Image credit: Dorthe Wildenschild, Oregon State University
The mechanization used in agriculture is getting more and more vast as time goes on, we are now using tractors weighing tens of tonned, with a relatively small footprint, and now with GPS guidance, the wheels are travelling on the same path each year.
A study completed by a team from the Oregon State University has found some alarming results, following the completion of a CT scan on two soil cores. The image above shows the pores in an untrafficked soil, and the pores in a soil driven over by a harvester 14 years earlier in an experiment.
The results are very clear; the compaction has caused most of the lateral pores, and some of the vertical pores to not just shrink, but disappear. This will cause water to flow into the soil, but not be able to diffuse through the soil matrix.

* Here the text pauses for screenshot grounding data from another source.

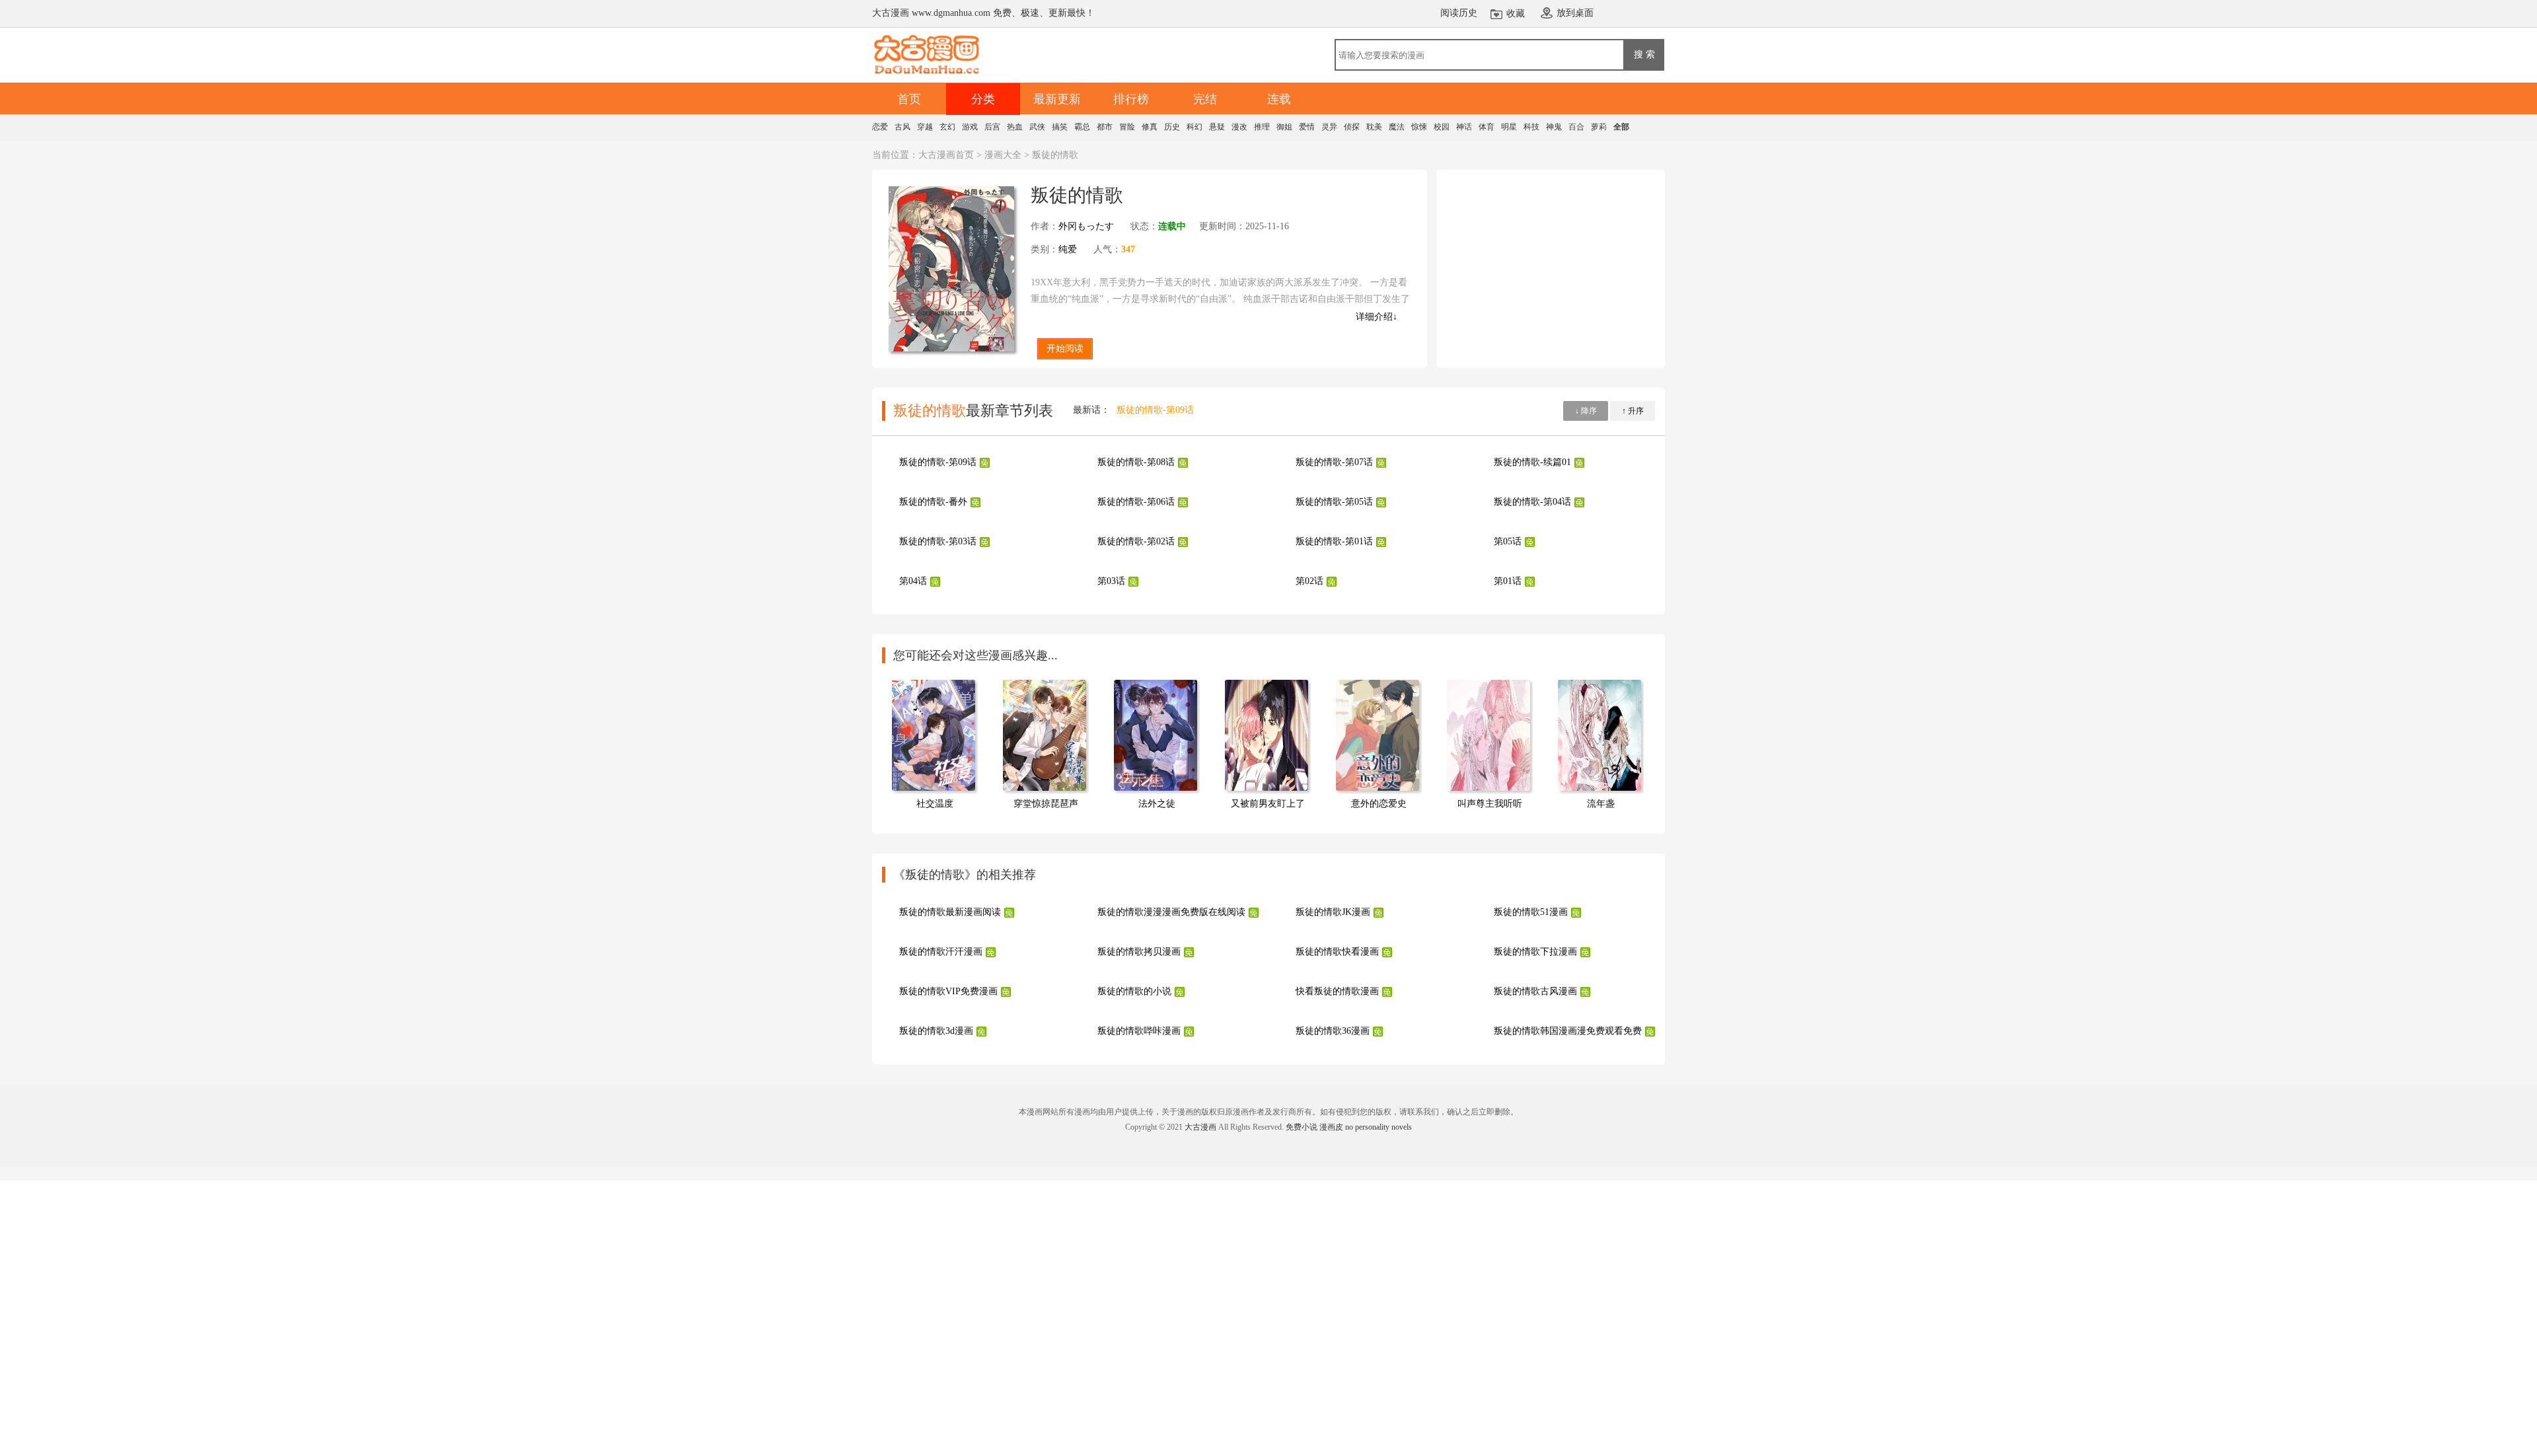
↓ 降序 (1586, 411)
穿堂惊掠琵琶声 (1045, 804)
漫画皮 (1331, 1127)
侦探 (1352, 126)
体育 (1486, 126)
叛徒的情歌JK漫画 (1333, 912)
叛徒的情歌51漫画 (1531, 912)
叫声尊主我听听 (1489, 804)
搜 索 (1644, 54)
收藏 (1515, 13)
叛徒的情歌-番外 (933, 502)
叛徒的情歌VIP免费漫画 (948, 991)
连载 (1279, 99)
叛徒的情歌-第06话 (1136, 502)
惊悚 (1419, 126)
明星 (1509, 126)
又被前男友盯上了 (1268, 804)
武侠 (1037, 126)
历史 (1172, 126)
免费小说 (1301, 1127)
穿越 (925, 126)
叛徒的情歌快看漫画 (1337, 952)
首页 (909, 99)
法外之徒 (1156, 804)
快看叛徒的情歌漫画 (1337, 991)
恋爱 (880, 126)
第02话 (1309, 581)
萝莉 (1599, 126)
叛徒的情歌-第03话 (937, 541)
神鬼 (1554, 126)
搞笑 (1060, 126)
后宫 (992, 126)
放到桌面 (1575, 13)
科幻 (1194, 126)
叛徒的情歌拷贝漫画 (1139, 952)
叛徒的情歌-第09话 (1155, 410)
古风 (902, 126)
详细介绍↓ (1376, 317)
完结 (1205, 99)
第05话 (1508, 541)
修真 (1150, 126)
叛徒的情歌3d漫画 (936, 1031)
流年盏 (1601, 804)
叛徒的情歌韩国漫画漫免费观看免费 (1568, 1031)
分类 (983, 99)
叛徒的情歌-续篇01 (1532, 462)
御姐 (1284, 126)
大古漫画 (1200, 1127)
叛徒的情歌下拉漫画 (1535, 952)
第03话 (1111, 581)
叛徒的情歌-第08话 (1136, 462)
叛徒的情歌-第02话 (1136, 541)
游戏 (970, 126)
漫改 (1239, 126)
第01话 (1508, 581)
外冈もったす (1086, 226)
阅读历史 (1458, 13)
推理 (1262, 126)
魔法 (1397, 126)
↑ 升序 (1633, 411)
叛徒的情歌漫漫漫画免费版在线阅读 (1171, 912)
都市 (1105, 126)
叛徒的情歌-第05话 (1334, 502)
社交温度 (934, 804)
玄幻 (947, 126)
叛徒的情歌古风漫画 (1535, 991)
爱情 (1307, 126)
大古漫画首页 (946, 155)
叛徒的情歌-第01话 (1334, 541)
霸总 (1082, 126)
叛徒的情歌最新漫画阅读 (950, 912)
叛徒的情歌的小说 (1134, 991)
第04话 (913, 581)
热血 (1015, 126)
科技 (1531, 126)
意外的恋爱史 (1379, 804)
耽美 (1374, 126)
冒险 (1127, 126)
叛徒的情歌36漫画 (1333, 1031)
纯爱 (1067, 249)
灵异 (1329, 126)
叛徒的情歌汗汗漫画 (940, 952)
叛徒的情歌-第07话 (1334, 462)
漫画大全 (1002, 155)
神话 (1464, 126)
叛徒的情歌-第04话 (1532, 502)
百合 (1576, 126)
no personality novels (1378, 1127)
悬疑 (1217, 126)
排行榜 (1131, 99)
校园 (1442, 126)
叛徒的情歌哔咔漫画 (1139, 1031)
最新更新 (1057, 99)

The group examined soil cores taken from a depth of 0.3 to 0.4 meters in plots where 30 years earlier a heavy tractor and trailer drove over the ground four times in an experimental treatment. Despite the elapsed time, macropores in the compacted subsoil were still highly altered compared with control soils, what’s more, the damage was done by wheel loads that were considerably lower than those used in agriculture today.
Another interesting use of technology, giving us much more information that the ‘pentrometer’ which has been used for the last 100 years to indicate soil compaction.